» Exercise:
Word for word, repeat everything in the records below except the pictures.

» Material for this exercise:
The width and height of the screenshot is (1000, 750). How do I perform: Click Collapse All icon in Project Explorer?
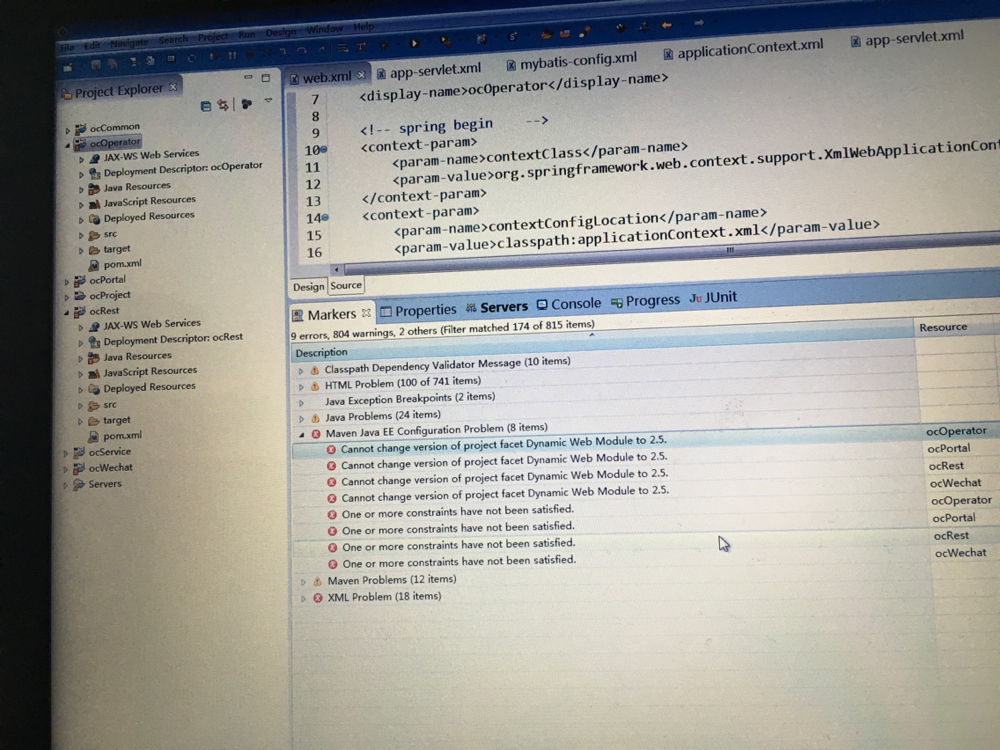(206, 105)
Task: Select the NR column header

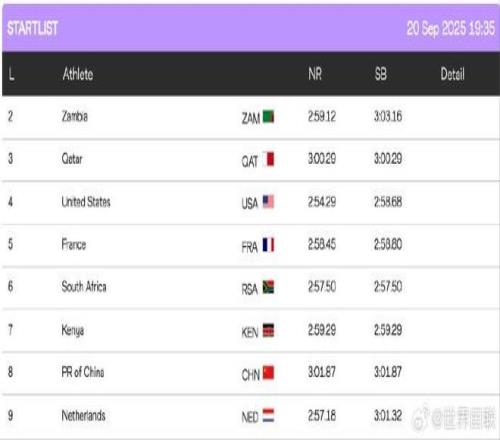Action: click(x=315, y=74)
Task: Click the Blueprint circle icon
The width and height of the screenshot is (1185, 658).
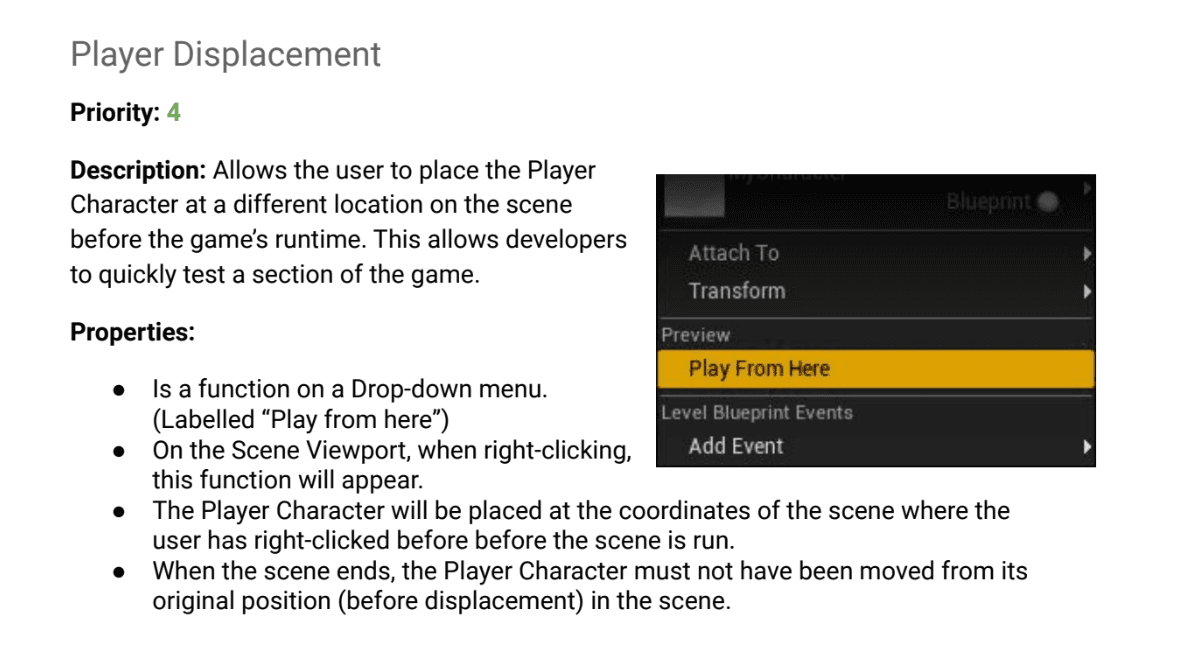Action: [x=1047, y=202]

» Expected answer:
The width and height of the screenshot is (1000, 750). How do I perform: Click Collapse All icon in Project Explorer?
(206, 105)
Task: Select the NR column header

Action: click(x=315, y=74)
Task: Click the Blueprint circle icon
The width and height of the screenshot is (1185, 658).
Action: [x=1047, y=202]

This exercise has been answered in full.